Category: Colombia, 2020


February 2.  

After breakfast, we head out with Federico Ruiz, one of Bogotá’s best and most accomplished art dealers. Federico comes by being an art dealer honestly. His father is a painter, his younger brother, Felipe, 35, a sculptor of considerable note in Colombia, his aunt a painter and his uncle another art dealer. Federico has many clients in the US and has visited there frequently, including a stint of one year that he spent in Cincinnati visiting relatives after his mother told him he had to leave the house when he informed her that he was dropping out of business school and studying psychology. Among other things, Federico has a masters in consumer psychology.

Unfortunately, since it is Sunday, the art galleries are closed, but Federico has arranged for us to visit the studios of three artists. The first, Walbert Perez, is it an abstract artist. We spend a fascinating hour and a half discussing with him various aspects of his work and the art business, with Federico chiming in, both as a translator and a participant.

Back in the car, Federico shares, at our request, his observations on us, based on his consumer psychology course. We thinks we’re tough, but experienced, and that Carol is the decision maker. The second artist we visit, Camilo Pinto, does modern paintings of women, with elements of animals and ecology woven in. His father is a well-known landscape painter and many of his paintings are in the house, as well. while his work is interesting enough, and some of his fathers paintings are quite lovely, we do not engage him in conversation nearly as well as we did with Walbert, and so spend only a half an hour or so with him.

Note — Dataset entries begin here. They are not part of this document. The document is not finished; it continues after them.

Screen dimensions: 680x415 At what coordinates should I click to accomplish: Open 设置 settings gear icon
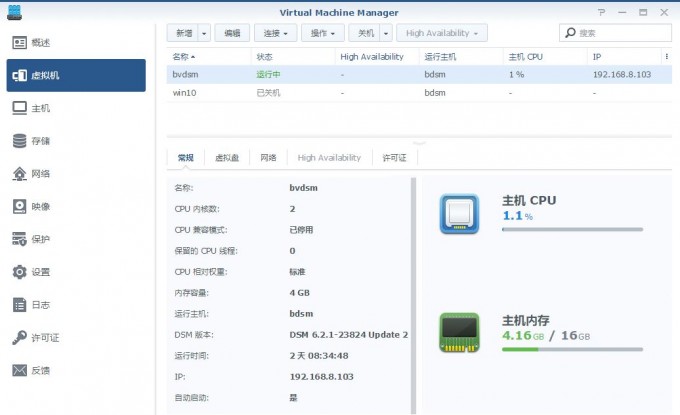click(19, 272)
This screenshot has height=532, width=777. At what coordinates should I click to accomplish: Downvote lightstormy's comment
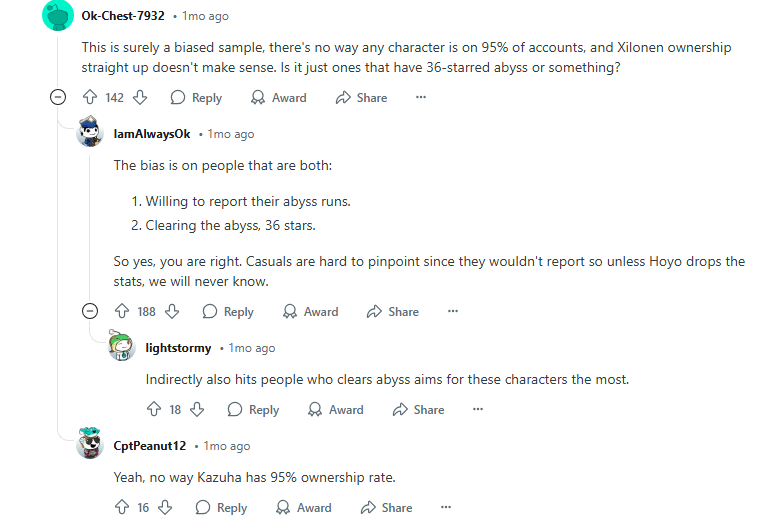tap(198, 410)
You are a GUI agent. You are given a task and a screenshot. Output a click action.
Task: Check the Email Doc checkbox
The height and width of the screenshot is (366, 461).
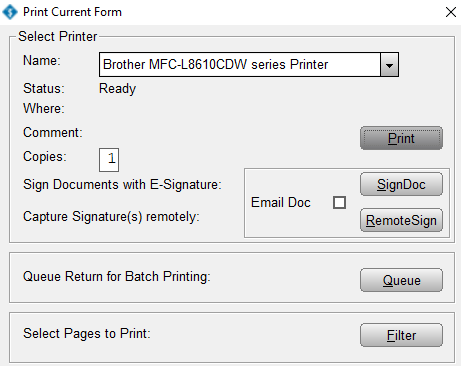(339, 202)
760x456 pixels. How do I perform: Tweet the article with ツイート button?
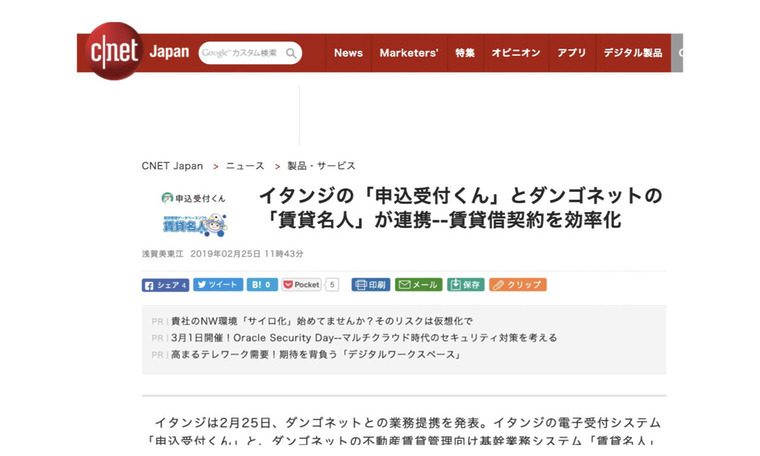217,284
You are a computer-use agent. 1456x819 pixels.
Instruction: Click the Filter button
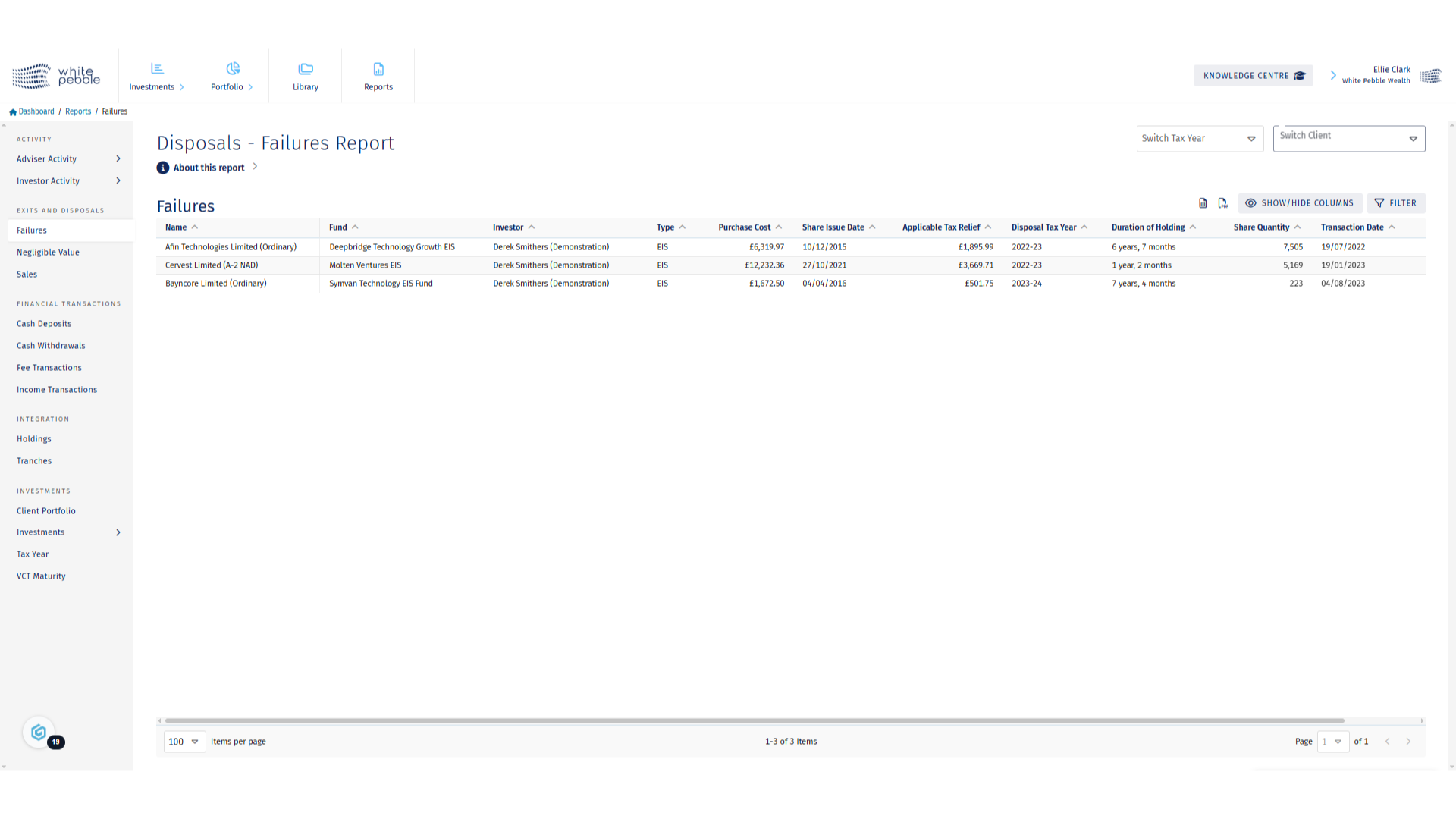[1395, 203]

 By far the most interesting stop of the day is at La Colina, a boutique hotel owned by Federico and his family. Some years ago they converted a large old house into a hotel which currently has seven rooms, five of which are in use and are decorated very nicely and distinctively with different kinds of art.

Here is a photo of Federico in the lobby with some of his brother’s colorful metal sculptures in the background. The Bogotá police have given Felipe many tons of knives and similar weapons that they have confiscated, which he is converting to sculpture with positive themes.

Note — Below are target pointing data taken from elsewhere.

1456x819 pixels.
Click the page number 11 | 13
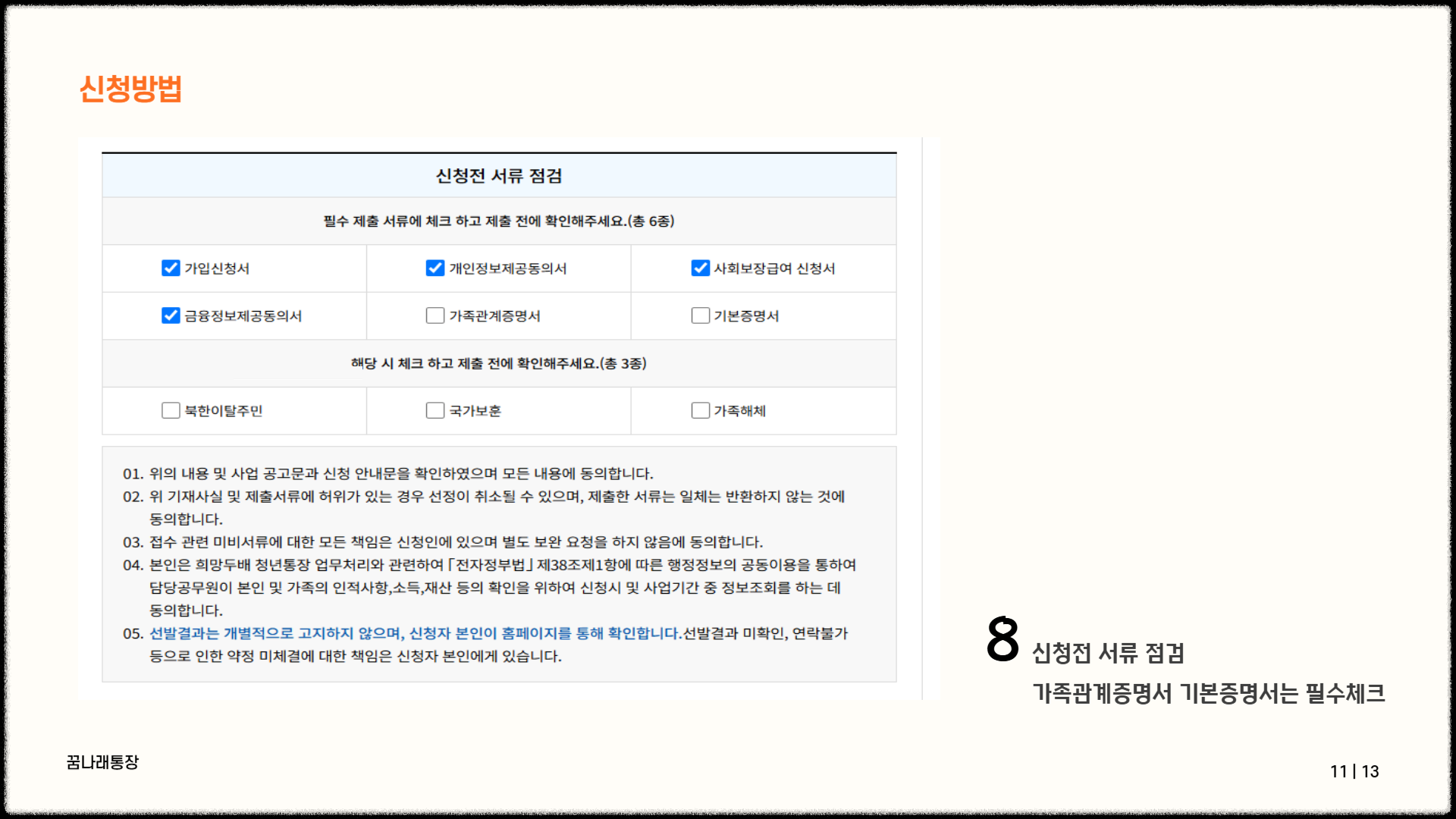pos(1354,771)
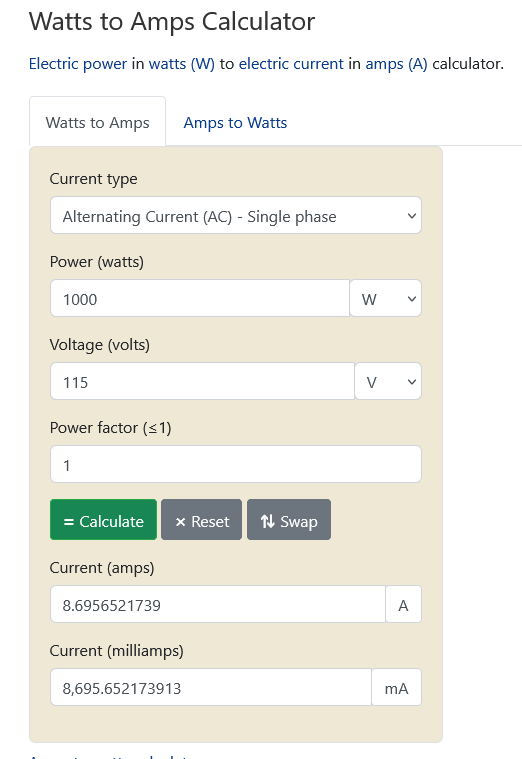Focus the Voltage (volts) input field

tap(202, 381)
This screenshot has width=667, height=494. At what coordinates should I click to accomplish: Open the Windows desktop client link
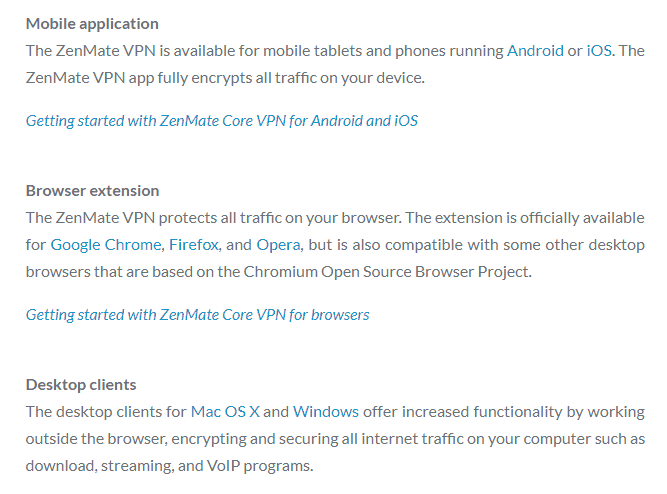point(326,411)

Here is a painting by Federico’s dad, hung in one of the guest rooms.

 My favorites by far are the rough wooden sculptures that Felipe cut with a chain saw. The group is called diversity. I tell Federico that I think the large piece belongs in the collection of the Constitutional Court in Johannesburg, South Africa, and that I will explore this possibility with Albie Sachs, the former a Constitutional Court Justice who used to head their art committee. Carol and I know Albie and have been with him and his delightful architect wife, Vanessa, three times.Next we drove to Madre, a happening kind of restaurant in the center of the city with live music. Much good conversation with Federico over lunch.After lunch we visited our last artist’s studio, that of Luis Fernando, famous in Colombia as an actor that Federico compared in popularity to Brad Pitt. Luis Fernando had several very different types of art work, including wire figures covered with a material on which he grows moss.

He also does figures which he “draws” with metal wire. Perhaps most interesting were photos of amazing origami dresses made of paper by his wife.

Afterwards, we head back to our hotel for a brief stop before dinner..

In a stroke of extreme good luck, I discovered prior to our trip that our good friends John and Peggy Christie from DC were going to be in Colombia visiting their son, Than, who has been working in Columbia for more than twenty years with USAID .  I had not seen John and Peggy for four years, despite the fact that my daughter, Jodi, lives in DC. In fact, the last time I saw them was in Bogatá, when I was on a photography trip there. Now, four years later, we are able again to arrange a rendezvous in Bogotá. Go figure.

Than came over to the restaurant to visit briefly with us before dinner. We then enjoyed a long dinner with much good conversation with John and Peggy. Back to the hotel to pack for an early departure tomorrow morning.

All in all, a very good day, filled with personal connections.